A historic trail through the heart of Japan, as told by two legendary woodblock artists
The Kisokaidō route through
Japan was ordained in the early 1600s by the country’s then-ruler Tokugawa Ieyasu, who decreed that staging posts be installed along the length of the
arduous passage between Edo (present-day Tokyo) and Kyoto. Inns, shops, and restaurants were established to provide sustenance and lodging to weary travelers. In 1835, renowned woodblock print artist
Keisai Eisen was commissioned to create a series of works to chart the Kisokaidō journey. After producing 24 prints, Eisen was replaced by
Utagawa Hiroshige, who completed the series of 70 prints in 1838.
Both
Eisen and Hiroshige were master print practitioners. In
The Sixty-Nine Stations along the Kisokaidō, we find the artists’ distinct styles as much as their shared expertise.
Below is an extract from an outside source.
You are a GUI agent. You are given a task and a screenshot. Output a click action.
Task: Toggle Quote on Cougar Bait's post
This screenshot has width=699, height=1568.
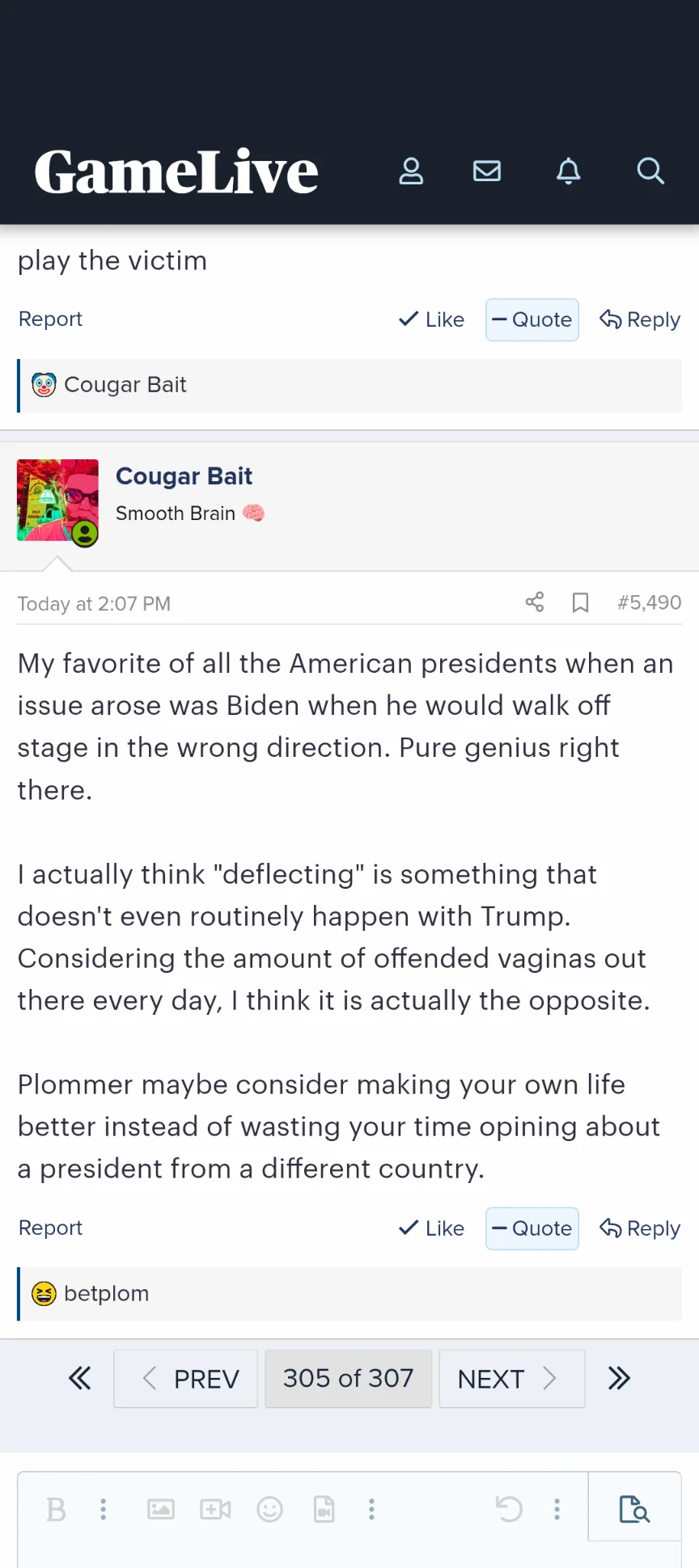coord(532,1228)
From the busy starting post of Nihonbashi to the castle town of Iwamurata, Eisen opts for a more muted palette but excels in figuration, particularly of
glamorous women, and relishes
snapshots of activity along the route, from shoeing a horse to winnowing rice. Hiroshige demonstrates his mastery of landscape with
grandiose and evocative scenes, whether it’s the
peaceful banks of the Ota River, the forbidding Wada Pass, or a moonlit ascent between Yawata and Mochizuki.
Taken as a whole,
The Sixty-Nine Stations collection represents not only a masterpiece of woodblock practice, including
bold compositions and an
experimental use of color, but also
a charming tapestry of 19th-century Japan, long before the specter of industrialization. This TASCHEN XXL edition revives the series with due scale and splendor. Sourced from the
only-known set of a near-complete run of the first edition of the series, this legendary publication is
reproduced in optimum quality, bound in the Japanese tradition and with uncut paper. A perfect companion piece to TASCHEN’s
One Hundred Famous Views of Edo, it is
at once a visual delight and a major artifact from the bygone era of Imperial Japan.